* [Data listing]
>> START

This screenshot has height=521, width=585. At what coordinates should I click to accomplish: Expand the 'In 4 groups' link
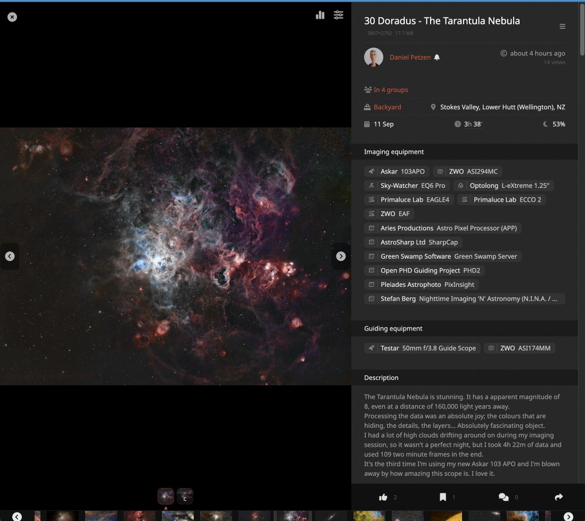[x=391, y=90]
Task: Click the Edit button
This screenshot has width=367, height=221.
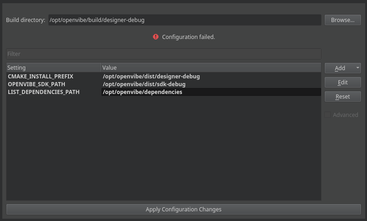Action: (343, 83)
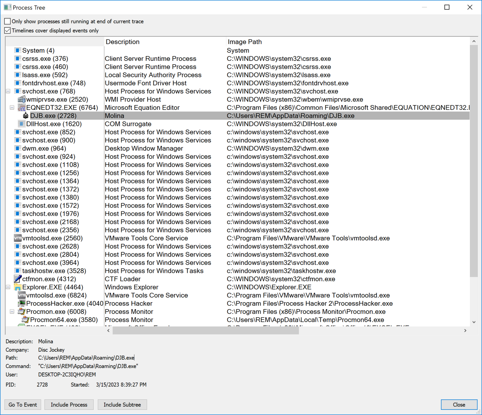Viewport: 482px width, 415px height.
Task: Click the DJB.exe process icon
Action: (26, 116)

>> END

* [EXERCISE DIRECTIONS] Rewrite the data above with every "screenshot" changed to "screen capture", leaving everything else as it is and omitting the pictures.

* [WRITTEN SOLUTION]
This screen capture has height=521, width=585. At what coordinates should I click to accomplish: Expand the 'In 4 groups' link
[x=391, y=90]
Task: Click the Edit button
This screen capture has width=367, height=221.
Action: (343, 83)
Viewport: 482px width, 415px height.
Task: Click the DJB.exe process icon
Action: (26, 116)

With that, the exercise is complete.